◆ **EXERCISE DESCRIPTION**
What you give back from the listing below should be an exact copy of the lines from the one with "Select the BOP deck H2S detector circle" down to the one with "Select IMCS value 17", and it should contain no pictures.

◆ **SUPPLIED MATERIAL**
___
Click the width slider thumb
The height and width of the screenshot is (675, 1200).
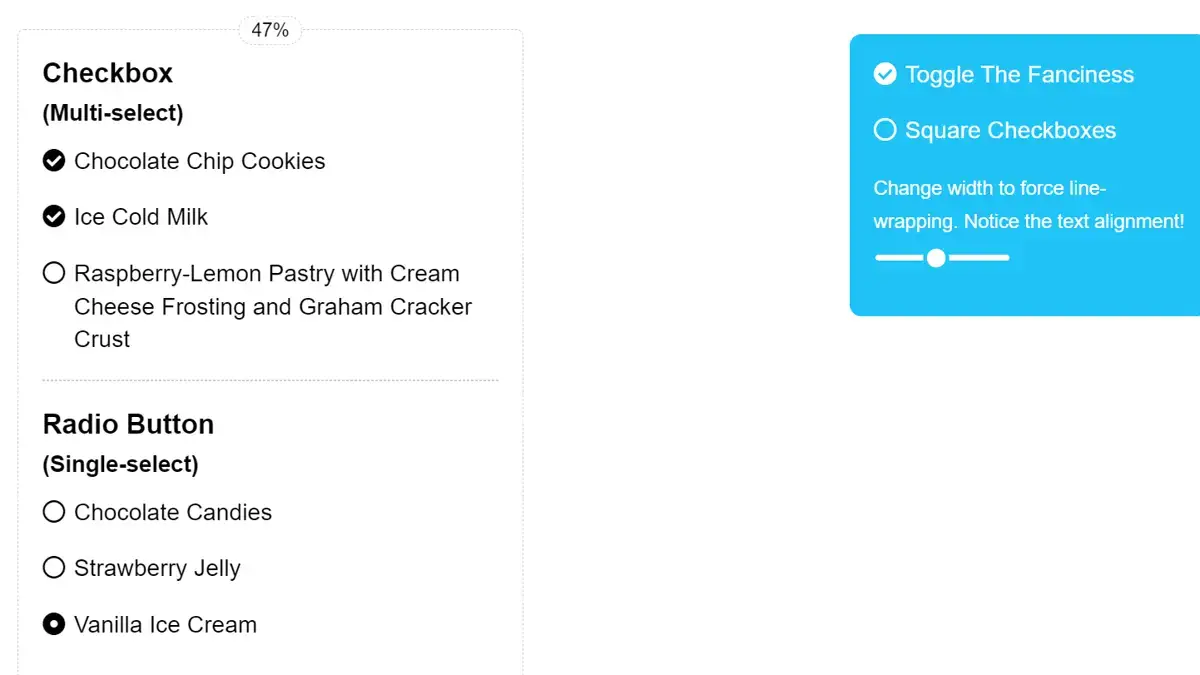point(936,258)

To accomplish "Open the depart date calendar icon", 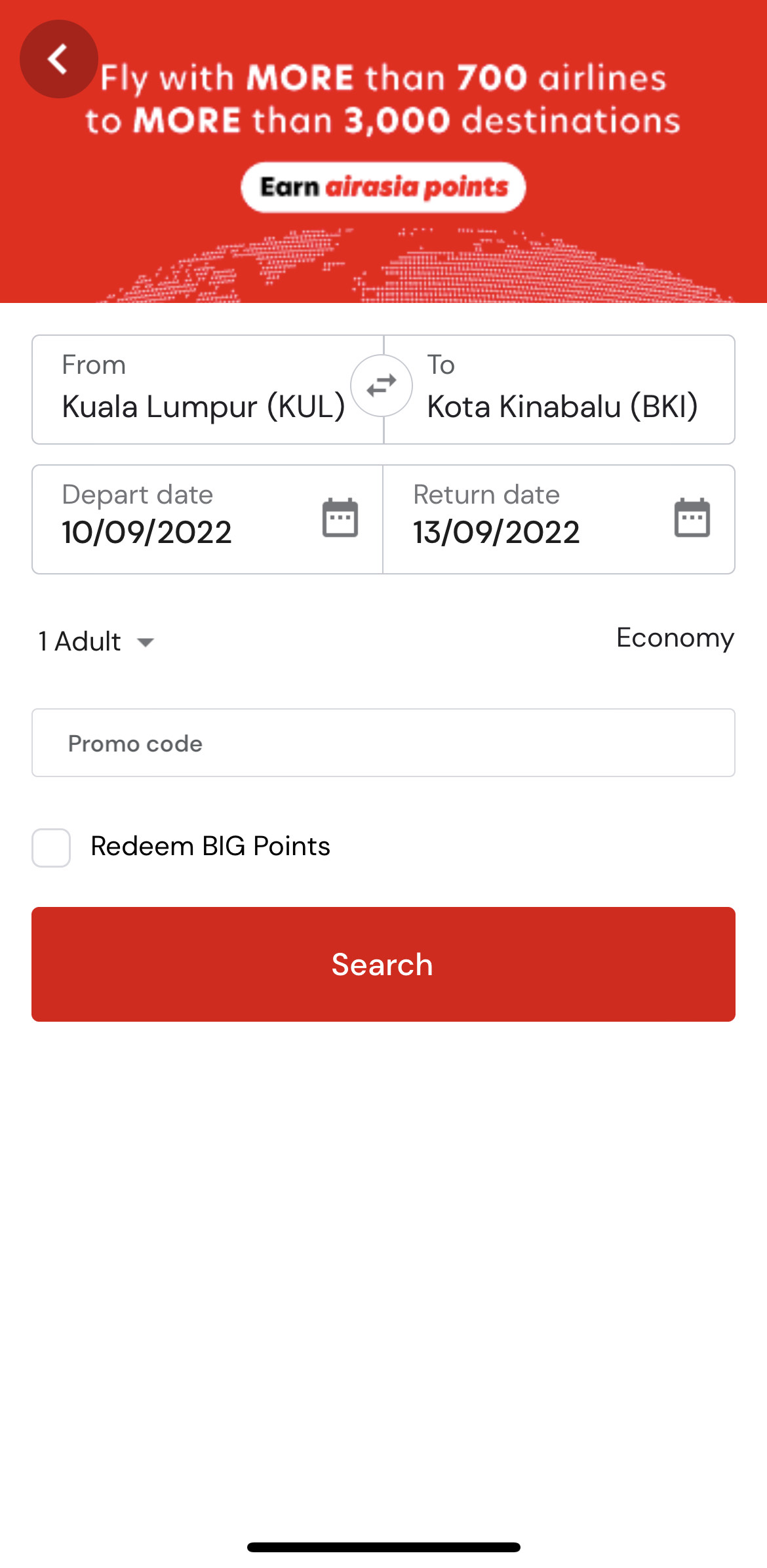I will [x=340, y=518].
___
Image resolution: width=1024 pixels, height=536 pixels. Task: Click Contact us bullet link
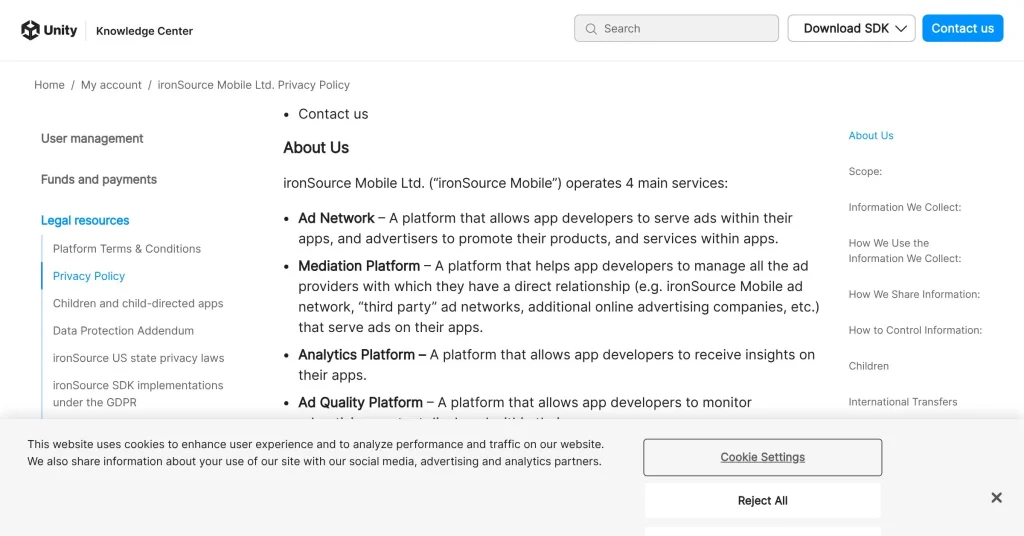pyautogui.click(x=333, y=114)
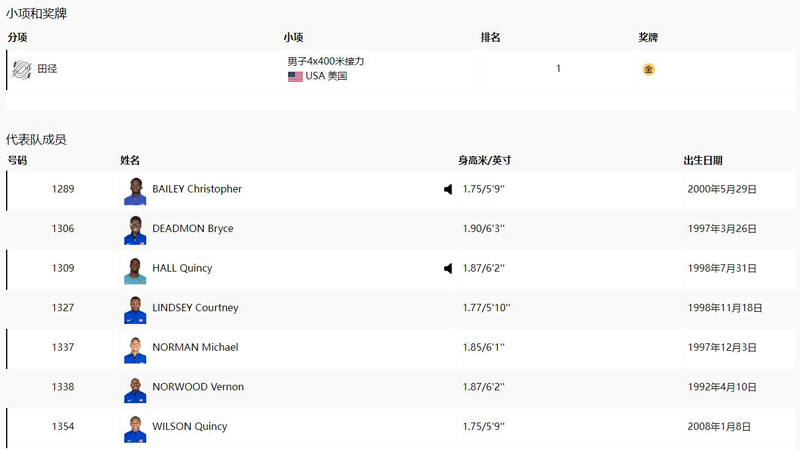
___
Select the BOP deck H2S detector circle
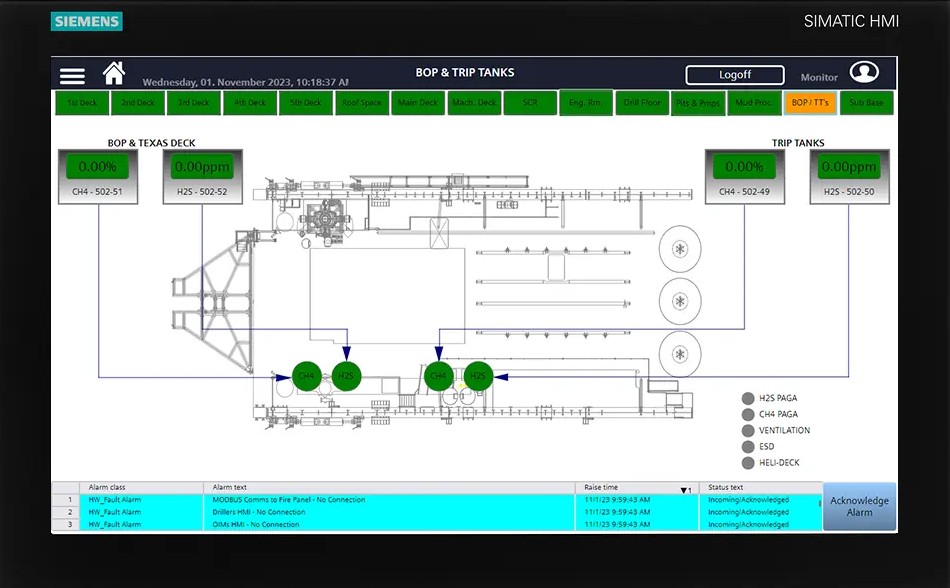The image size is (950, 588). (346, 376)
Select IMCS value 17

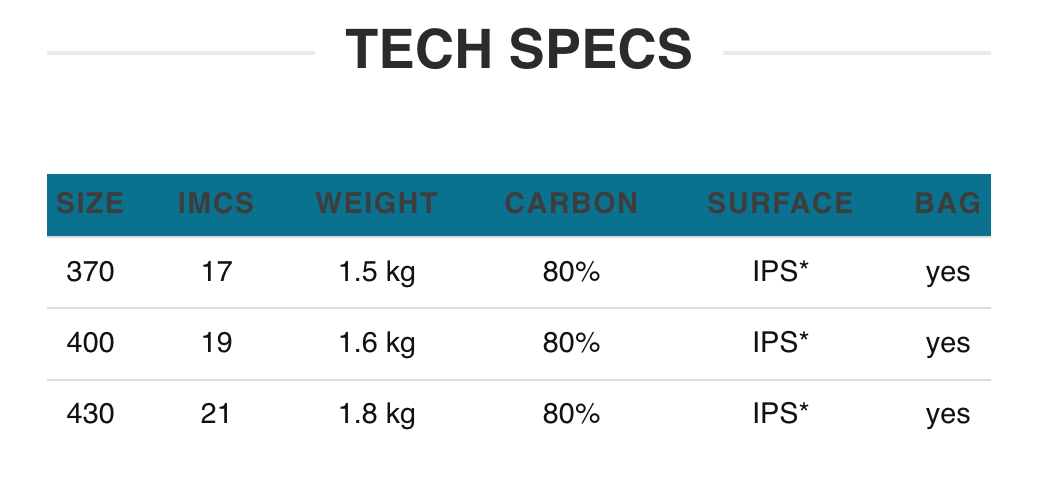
___
◆ **WRITTEN RESPONSE**
Select the BOP deck H2S detector circle
The image size is (950, 588). (346, 376)
Select IMCS value 17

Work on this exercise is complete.